Once we’ve parsed our zone file into resource records, we can then begin to serve them to clients. We do this by bringing up our server and listening for requests on UDP port 53. All DNS requests and responses have a specific format, as defined by RFC 1035:

Header - various helpful fields
Question - the request to the DNS server
Answer - resource records answering our question
Authority - resource records which point to an authority
Additional - any resource records holding additional information

To answer a DNS request, we look in the Question field for the name of the record and check to see if we have a record that matches. The name, type, and class information of the request must all be equivalent for a match. We then create a DNS response with the same format, copy the Question over, and fill out the Answer section with the resource records that we have found. If this resource record is in our zone file, we fill out the Authority section with our name server.
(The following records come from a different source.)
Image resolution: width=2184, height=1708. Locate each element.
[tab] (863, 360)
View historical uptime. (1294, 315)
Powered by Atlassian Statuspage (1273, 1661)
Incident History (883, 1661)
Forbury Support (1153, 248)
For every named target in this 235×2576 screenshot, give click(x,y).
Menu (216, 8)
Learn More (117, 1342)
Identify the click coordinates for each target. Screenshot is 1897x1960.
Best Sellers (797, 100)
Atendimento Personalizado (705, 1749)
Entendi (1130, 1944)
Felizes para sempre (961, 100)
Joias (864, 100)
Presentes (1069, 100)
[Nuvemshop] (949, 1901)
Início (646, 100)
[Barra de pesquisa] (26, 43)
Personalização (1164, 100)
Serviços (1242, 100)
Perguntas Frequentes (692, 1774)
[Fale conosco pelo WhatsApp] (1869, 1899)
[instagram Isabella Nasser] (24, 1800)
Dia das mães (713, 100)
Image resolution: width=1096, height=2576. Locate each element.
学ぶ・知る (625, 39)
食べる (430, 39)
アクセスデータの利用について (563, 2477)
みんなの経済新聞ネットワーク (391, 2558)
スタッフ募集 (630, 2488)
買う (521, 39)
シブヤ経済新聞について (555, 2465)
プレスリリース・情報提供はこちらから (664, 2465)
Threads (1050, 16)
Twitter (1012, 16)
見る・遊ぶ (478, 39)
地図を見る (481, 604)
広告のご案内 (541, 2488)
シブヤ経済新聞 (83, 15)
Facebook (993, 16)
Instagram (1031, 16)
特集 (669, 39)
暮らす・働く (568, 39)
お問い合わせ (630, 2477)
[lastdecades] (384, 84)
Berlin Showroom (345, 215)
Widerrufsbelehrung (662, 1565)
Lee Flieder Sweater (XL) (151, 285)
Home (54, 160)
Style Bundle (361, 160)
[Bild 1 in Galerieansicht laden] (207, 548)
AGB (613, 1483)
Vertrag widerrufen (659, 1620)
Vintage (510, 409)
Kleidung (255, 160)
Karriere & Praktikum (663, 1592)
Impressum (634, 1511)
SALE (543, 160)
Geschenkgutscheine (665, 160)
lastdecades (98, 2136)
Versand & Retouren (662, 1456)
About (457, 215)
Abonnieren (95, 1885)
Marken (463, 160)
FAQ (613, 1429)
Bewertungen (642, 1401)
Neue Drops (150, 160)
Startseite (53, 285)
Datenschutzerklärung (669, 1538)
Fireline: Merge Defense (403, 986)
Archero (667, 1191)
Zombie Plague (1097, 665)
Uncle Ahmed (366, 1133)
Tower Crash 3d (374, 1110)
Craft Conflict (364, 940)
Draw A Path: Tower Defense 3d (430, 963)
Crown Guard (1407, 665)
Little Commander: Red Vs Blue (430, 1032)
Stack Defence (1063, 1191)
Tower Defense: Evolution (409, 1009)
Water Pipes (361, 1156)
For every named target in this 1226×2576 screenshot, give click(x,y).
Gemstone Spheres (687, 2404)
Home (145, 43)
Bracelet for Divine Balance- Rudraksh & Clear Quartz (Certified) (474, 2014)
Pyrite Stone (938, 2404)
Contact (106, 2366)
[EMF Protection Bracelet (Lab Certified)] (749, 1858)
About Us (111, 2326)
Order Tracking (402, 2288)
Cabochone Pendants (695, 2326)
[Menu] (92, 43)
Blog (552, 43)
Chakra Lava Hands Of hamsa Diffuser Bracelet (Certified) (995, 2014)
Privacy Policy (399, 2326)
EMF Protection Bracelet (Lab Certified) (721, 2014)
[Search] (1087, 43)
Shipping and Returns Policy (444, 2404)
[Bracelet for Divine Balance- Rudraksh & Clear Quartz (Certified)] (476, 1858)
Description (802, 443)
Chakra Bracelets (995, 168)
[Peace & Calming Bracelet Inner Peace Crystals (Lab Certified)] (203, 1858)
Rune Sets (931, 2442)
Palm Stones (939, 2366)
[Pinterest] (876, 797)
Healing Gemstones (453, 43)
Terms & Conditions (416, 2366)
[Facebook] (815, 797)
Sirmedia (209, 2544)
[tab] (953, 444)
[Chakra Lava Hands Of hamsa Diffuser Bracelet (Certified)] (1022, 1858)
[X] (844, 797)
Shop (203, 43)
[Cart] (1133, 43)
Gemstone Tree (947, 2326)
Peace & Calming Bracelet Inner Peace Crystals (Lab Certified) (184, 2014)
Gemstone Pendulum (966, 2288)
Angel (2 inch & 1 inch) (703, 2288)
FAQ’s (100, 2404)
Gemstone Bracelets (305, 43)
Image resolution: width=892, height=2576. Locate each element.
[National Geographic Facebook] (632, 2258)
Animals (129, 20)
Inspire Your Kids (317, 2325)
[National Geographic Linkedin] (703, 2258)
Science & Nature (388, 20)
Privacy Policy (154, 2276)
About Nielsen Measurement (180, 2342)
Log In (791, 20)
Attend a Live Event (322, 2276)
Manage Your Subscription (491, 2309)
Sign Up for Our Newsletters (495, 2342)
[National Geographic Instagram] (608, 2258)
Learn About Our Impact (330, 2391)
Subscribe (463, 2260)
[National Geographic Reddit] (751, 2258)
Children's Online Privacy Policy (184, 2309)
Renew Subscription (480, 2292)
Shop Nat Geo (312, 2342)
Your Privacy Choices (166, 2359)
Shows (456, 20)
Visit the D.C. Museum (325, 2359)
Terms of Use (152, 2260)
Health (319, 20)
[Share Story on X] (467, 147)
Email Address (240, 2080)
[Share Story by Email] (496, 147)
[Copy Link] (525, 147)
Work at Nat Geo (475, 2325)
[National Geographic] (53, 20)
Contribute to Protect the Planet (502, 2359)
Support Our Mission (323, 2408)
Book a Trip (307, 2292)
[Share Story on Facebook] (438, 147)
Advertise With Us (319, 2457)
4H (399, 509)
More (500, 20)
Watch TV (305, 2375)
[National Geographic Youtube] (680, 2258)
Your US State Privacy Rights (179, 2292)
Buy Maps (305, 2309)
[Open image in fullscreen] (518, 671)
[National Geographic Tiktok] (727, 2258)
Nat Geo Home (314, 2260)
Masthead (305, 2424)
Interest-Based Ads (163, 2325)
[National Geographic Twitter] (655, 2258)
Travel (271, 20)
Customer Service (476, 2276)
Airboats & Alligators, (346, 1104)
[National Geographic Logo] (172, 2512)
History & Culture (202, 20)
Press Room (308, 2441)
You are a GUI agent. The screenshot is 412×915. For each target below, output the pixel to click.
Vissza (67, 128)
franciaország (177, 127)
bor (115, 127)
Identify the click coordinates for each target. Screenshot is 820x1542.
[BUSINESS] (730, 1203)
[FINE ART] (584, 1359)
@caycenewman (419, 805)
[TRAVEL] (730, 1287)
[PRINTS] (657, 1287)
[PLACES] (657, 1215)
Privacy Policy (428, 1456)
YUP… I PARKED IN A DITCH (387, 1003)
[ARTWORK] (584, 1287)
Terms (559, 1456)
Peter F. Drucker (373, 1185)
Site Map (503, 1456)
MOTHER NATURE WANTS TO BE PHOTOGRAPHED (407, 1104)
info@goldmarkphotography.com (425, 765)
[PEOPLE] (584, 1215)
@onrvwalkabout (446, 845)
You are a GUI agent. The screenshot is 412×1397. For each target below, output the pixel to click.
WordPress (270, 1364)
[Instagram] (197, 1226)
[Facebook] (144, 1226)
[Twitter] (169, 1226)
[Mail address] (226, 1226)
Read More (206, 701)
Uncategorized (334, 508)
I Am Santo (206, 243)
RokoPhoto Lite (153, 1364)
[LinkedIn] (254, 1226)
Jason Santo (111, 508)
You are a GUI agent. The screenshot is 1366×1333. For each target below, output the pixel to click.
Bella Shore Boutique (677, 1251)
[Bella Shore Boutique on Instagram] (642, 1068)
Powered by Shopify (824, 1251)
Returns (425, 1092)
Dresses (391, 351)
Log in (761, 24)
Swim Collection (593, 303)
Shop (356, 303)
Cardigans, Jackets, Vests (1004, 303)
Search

Finally, we respond to the request after aggregating all of our sections.

Let’s see how this would look like with some code:

func HandleRequest(w dns.ResponseWriter, req *dns.Msg) {
    // Read-lock the zone so it doesn't change from under us
    zone.mut.RLock()
    defer zone.mut.RUnlock()

    // Create a response message
    m := new(dns.Msg)
    m.SetReply(req)

    // For all questions, loop through our records to check for a match
    for _, q := range req.Question {
        answers := []dns.RR{}

        for _, rr := range zone.rrs {
            rh := rr.Header()

            // 1. Handle CNAMEs
            if q.Name == rh.Name && (rh.Rrtype == dns.TypeCNAME || q.Qtype == dns.TypeCNAME) {
                answers = append(answers, rr)

                for _, a := range resolve("127.0.0.1:53", rr.(*dns.CNAME).Target, q.Qtype) {
                    answers = append(answers, a)
                }
            }

            // 2. Handle everything else
            if q.Name == rh.Name && q.Qtype == rh.Rrtype && q.Qclass == rh.Class {
                answers = append(answers, rr)
            }
        }

        // If we don't have an answer, ask a forward DNS server
        if len(answers) == 0 {
            for _, a := range resolve("1.1.1.1:53", q.Name, q.Qtype) {
                answers = append(answers, a)
            }
        // Otherwise, we are the authority on this record
        } else {
            m.Ns = zone.ns
        }

        m.Answer = append(m.Answer, answers...)
    }
    // Send our response
    w.WriteMsg(m)
}

The resolve() function here just sends a DNS request on our behalf. Notice that if we see a matching CNAME, we make a request to our own server to find the associated A (or AAAA) record. Hopefully we added that in our zone file!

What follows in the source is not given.